WHAT IS NEEDED: Copy every one of the rows below word for word, leaving out the pictures.

-------------------------

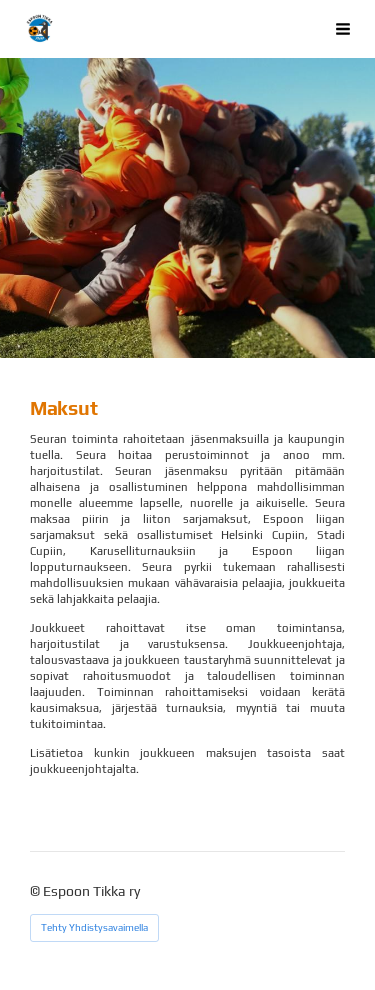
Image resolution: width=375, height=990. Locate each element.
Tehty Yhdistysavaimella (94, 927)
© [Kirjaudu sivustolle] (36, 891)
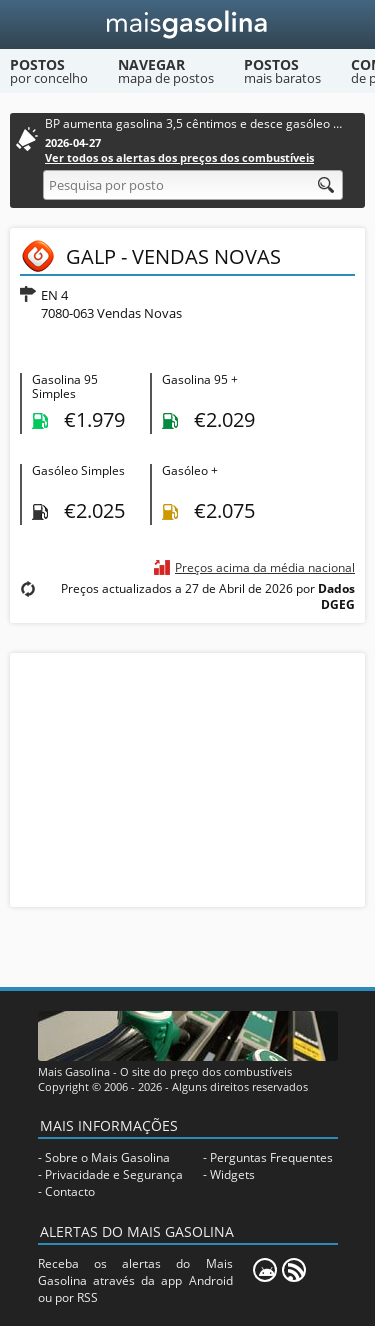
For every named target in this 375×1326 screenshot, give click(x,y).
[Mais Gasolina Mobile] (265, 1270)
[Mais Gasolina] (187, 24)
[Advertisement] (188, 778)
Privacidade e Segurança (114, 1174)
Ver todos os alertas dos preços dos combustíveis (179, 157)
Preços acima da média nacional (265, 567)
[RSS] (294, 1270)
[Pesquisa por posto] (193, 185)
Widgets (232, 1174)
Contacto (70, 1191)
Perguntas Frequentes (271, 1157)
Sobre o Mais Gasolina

-------------------------

ANSWER TO THIS EXERCISE:
Image resolution: width=375, height=990. Locate each element.
Tehty Yhdistysavaimella (94, 927)
© [Kirjaudu sivustolle] (36, 891)
For every named target in this 375×1326 screenshot, give click(x,y).
[Mais Gasolina Mobile] (265, 1270)
[Mais Gasolina] (187, 24)
[Advertisement] (188, 778)
Privacidade e Segurança (114, 1174)
Ver todos os alertas dos preços dos combustíveis (179, 157)
Preços acima da média nacional (265, 567)
[RSS] (294, 1270)
[Pesquisa por posto] (193, 185)
Widgets (232, 1174)
Contacto (70, 1191)
Perguntas Frequentes (271, 1157)
Sobre o Mais Gasolina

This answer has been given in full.